Sedih, prihatin dan sungguh ironis. Pemilu yang semestinya membawa kebahagiaan bagi semua orang dan semestinya menjadikan kebahagiaan bagi semua tapi ternyata justru duka lara. Masih beruntung hanya kehilangan harta benda, bagaimana jika nyawa pun yang harus dikorbankan?
Karena perbedaan politik, ternyata golongan, agama, suku dan perbedaan warna kulit dan rambut pun dibawa-bawa. Kadang tidak sadar meskipun perbedaan warna kulit itu adalah rahmat, nyatanya justru membawa kesengsaraan dan kehancuran.
Mereka tak sadar, ketika keyakinan yang berbeda sama sekali tidak akan memberikan manfaat pada pribadinya, jika perbedaan tersebut justru membawa kehancuran. Mereka yang sudah ditakdirkan berbeda, tak kan bisa disatukan. Karean lain bentuk wajah dan warna rambut pun lain karakteristik dan kepercayaan. Lain pula kemampuan seseorang dalam memahami fenomena politik dan sosial di sekitarnya.

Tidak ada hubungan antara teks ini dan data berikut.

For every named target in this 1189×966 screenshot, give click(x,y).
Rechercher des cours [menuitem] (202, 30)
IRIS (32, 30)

Jika ia mampu menerjemahkan setiap perbedaan itu dengan hati lapang, tentu saja tak kan terhanyut pada eforia menyesatkan, tapi jika tak mampu membawa diri dan justru ternyatut dalam konflik tak berujung, maka dampaknya justru kehancuran di mana-mana.
Inilah Indonesia. Politik hanya sebagai cara untuk memanajemen negara ini agar menjadi lebih baik. Tapi untuk apa bermain politik, jika segalanya dijadikan alat untuk mengeruk keuntungan pribadi dan mengorbankan kepentingan bangsa dan negara. Mereka sukses menjadi pejabat tapi di sekelilingnya justru mencela dan mendoakan mereka dengan doa-doa penuh kebencian. Dan apa indahnya kehidupan, jika kehidupan mereka diselimuti oleh kedengkian dari orang-orang di sekitarnya.
Politik itu kejam, memang benar demikian. Meskipun senegara hakikatnya karena politik akan menjadi musuh. Musuh dalam selimut. Karena politik putus hubungan tali persaudaraan dan karena politik putus hubungan silaturrahmi dan kekerabatan.